Baijiu Consider As The Unofficial National Drink Of China. It Is Usually Called” White Wine”. But It Has Incredibly Strong Spirit About 40–60% Alcohol by Volume. Baijiu has been made in China for more than 5,000 years. It Is Made By The Brewing and Distillation of Sorghum, Rice, Wheat or Other Grains. It is one of the world’s most popular drinks.
Each year, roughly 10 billion liters of it is produced and consumed. That much baijiu would take an hour to slosh over Niagara Falls and weigh as much as 1,000 Eiffel Towers, says Jim Boyce, a Beijing drinks blogger who launched the August 9 World Baijiu Day several years ago. It is one of the world’s most diverse drinks and, for adventuresome tipplers, one of the most rewarding. A consumer can sometimes move from apprehension to grudging acceptance to appreciation in a single sitting.
What is Baijiu?
Baijiu, pronounced “buy-joe” means “white” or “clear alcohol” and is distilled mainly from sorghum, but rice, wheat, barley, millet, or a mixture of cereals also are used. Baijiu is in fact an eclectic category of traditional Chinese spirits that includes at least a dozen unique drinks. This is also what makes baijiu great for new drinkers: Its variety is endless, and there are products within the category suitable for almost every taste.
There are many different kinds of baijiu’s. Baijiu is not a singular kind of drink, but rather, a whole class of liquors. There are four widely recognized flavor types: rice, light, strong, and sauce.
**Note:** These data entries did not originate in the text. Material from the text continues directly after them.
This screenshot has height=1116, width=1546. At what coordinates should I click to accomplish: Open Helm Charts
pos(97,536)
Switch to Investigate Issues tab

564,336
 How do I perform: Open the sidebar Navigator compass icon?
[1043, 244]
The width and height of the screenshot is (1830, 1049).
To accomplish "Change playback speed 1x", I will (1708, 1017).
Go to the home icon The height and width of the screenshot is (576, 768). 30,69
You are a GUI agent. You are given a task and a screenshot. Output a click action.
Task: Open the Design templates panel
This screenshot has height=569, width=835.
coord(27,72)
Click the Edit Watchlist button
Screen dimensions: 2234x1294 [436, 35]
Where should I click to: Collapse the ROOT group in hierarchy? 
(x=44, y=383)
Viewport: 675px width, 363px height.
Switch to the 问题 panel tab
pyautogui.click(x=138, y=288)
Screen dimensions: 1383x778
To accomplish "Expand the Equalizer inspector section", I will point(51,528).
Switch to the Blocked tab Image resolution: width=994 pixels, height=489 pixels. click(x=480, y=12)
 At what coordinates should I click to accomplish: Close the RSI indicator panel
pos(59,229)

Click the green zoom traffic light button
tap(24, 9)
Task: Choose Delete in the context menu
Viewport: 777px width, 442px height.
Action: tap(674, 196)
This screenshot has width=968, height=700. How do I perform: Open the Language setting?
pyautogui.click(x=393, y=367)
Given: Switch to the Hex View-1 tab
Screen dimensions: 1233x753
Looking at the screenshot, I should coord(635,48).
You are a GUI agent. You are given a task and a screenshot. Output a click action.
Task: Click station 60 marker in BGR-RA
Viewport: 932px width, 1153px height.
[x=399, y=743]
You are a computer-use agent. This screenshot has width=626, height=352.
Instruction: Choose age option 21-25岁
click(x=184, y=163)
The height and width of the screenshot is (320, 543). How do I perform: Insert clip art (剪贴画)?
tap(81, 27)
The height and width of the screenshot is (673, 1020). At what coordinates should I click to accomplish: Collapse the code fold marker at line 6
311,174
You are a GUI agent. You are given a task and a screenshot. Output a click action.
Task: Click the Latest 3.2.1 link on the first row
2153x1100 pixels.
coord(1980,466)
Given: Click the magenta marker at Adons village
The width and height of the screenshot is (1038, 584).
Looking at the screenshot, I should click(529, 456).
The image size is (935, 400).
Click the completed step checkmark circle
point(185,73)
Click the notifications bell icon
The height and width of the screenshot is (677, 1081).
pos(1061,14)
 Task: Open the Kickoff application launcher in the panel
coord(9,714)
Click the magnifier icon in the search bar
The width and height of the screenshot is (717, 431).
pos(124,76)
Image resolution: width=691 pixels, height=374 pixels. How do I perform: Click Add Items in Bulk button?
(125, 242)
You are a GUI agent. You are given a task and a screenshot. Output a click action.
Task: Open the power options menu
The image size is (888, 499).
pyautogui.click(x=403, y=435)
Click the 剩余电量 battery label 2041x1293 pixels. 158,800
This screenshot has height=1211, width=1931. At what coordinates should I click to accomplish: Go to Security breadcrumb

However, beyond this, there is a wide spectrum of flavors from floral and fruity, to savory and spiced.
For Beijing, the most popular type of baijiu is made from sorghum and goes through two distillations; this class of baijiu is called erguotou (pronounced ‘ar-gwo-toe’ and literally meaning “top of the second pot”). The most popular brand of erguotou, Red Star, is native to Beijing.